The Mataram forces retreated to the nearest river, desperate
to cleanse themselves. The battle was over. Fort Hollandia stood, defended not
by bullets or blades, but by the basest product of human biology.
PART V: THE AFTERMATH
History is written by the victors, but sometimes even the
victors are embarrassed by how they won. The Dutch didn’t celebrate this
particular triumph with the same gusto they might have shown after a more
conventional military victory.
The Mataram forces, meanwhile, nursed a grudge as foul as
the weapon that had defeated them. They dubbed Batavia “Kota Tahi”—the City of
Feces. The name stuck, at least among the locals. The street west of the former
fort was known as “Gang Tahi” well into the 19th century.
Some say the word “Betawi” itself—the name for the
indigenous people of Jakarta—originated from those cries of “Mambet tahi!”
during the retreat. Etymology is funny that way. Words outlive the people who
spoke them, carrying ancient humiliations into the present.
Sultan Agung never did take Fort Hollandia. The Dutch East
India Company continued its colonial project, building an empire on spices,
slavery, and apparently, when necessary, shit.
EPILOGUE
We like to think warfare has rules, boundaries, a certain
twisted nobility. But when survival is at stake, humans will use whatever
weapons come to hand—or from within.
From the plague-ridden corpses catapulted over the walls of
Kaffa to the smallpox blankets given to Native Americans, biological warfare
has always been with us. It’s one of our oldest and most terrible innovations.
But there’s something uniquely horrifying about the Siege of
Batavia. Something primal.
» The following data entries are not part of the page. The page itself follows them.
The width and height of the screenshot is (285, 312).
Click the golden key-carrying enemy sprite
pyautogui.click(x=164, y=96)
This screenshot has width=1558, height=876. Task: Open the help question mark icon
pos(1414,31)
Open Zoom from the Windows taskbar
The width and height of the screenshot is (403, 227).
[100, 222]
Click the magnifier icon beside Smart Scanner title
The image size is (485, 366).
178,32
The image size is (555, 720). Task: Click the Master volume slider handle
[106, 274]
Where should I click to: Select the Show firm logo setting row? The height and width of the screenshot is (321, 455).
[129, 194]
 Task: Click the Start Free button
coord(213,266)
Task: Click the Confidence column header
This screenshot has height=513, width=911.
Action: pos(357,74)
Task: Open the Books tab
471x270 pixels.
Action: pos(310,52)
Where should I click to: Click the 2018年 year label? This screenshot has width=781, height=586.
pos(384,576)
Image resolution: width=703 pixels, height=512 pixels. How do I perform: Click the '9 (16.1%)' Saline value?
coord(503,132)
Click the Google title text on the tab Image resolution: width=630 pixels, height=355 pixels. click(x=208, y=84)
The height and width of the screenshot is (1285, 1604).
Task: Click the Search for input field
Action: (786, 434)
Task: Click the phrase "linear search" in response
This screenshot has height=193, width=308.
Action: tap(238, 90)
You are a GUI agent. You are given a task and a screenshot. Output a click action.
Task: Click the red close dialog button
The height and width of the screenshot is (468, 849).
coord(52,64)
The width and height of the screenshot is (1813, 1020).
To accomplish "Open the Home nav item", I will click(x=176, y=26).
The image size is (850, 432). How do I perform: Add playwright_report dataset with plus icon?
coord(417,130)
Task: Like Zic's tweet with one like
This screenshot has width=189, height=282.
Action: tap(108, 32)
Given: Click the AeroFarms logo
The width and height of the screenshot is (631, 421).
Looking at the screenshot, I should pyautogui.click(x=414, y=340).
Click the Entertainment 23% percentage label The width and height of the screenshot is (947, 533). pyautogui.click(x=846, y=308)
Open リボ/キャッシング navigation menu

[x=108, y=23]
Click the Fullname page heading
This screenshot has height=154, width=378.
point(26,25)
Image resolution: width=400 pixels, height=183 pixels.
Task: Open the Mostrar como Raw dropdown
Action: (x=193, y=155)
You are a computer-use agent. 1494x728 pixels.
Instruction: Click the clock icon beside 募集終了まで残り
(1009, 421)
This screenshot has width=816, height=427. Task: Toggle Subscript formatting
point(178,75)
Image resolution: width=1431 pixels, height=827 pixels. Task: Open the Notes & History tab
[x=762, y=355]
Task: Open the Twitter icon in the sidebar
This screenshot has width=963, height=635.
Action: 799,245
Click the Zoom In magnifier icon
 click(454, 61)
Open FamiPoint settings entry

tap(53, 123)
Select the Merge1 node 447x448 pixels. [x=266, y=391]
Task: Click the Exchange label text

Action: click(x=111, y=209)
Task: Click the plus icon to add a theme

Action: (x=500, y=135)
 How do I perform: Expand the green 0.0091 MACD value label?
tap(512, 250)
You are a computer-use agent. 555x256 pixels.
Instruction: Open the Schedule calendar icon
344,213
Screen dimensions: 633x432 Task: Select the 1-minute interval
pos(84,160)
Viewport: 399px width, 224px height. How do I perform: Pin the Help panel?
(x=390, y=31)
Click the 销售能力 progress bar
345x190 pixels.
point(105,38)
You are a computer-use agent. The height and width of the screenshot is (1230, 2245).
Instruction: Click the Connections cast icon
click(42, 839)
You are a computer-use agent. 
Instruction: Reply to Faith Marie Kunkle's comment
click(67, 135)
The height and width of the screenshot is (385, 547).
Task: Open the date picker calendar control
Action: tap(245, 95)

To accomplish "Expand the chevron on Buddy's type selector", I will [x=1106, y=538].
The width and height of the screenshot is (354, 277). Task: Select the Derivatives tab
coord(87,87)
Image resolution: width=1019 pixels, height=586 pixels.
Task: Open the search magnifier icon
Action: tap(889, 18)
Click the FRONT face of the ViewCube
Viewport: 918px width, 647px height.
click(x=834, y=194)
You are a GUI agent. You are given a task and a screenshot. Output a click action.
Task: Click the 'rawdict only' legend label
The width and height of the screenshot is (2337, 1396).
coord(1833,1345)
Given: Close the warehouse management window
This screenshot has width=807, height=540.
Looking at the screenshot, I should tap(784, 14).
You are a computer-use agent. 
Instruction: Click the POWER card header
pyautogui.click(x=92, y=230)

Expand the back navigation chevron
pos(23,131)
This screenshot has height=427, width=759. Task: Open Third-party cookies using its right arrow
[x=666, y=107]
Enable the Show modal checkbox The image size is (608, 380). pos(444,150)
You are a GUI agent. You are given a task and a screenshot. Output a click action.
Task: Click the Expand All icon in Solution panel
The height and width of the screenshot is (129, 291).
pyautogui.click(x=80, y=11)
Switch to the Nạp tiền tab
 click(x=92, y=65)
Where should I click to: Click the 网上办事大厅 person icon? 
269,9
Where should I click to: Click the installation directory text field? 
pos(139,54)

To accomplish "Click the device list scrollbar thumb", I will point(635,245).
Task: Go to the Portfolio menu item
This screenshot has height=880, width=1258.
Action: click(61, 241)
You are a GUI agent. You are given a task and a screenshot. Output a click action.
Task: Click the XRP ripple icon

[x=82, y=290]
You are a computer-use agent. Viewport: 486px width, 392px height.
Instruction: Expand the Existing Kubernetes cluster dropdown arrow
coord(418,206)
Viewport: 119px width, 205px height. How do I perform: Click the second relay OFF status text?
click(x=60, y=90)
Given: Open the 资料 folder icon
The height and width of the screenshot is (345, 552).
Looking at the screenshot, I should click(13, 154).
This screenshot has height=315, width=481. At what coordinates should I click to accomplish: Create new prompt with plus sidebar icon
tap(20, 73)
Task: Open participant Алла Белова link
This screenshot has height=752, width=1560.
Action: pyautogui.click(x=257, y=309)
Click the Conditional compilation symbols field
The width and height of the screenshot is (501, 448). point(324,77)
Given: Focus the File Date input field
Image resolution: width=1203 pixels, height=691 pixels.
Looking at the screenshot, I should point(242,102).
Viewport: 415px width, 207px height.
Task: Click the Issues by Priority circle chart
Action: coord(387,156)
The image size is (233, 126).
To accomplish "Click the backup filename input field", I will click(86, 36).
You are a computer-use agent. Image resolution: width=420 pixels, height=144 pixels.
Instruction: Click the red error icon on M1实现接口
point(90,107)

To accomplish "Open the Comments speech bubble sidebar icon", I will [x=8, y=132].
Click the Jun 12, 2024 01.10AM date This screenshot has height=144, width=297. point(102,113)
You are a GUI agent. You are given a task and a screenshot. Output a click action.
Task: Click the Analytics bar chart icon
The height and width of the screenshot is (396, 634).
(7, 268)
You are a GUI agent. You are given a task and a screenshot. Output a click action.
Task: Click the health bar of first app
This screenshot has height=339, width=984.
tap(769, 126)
Something that reminds us that beneath our civilized
veneer, we’re still animals, capable of using every part of ourselves—even the
parts we’d rather flush and forget—to destroy our enemies.
The next time you sit on your porcelain throne, think about
Hans Madelijn and his seventeen desperate men. Think about how they used what
most of us consider unmentionable to win a battle that, by all rights, they
should have lost.
And maybe—just maybe—look at the flush handle with a little
more respect.
Because sometimes, the most terrible weapon isn’t the one we
forge with fire and steel.
Sometimes, it’s the one we produce every day.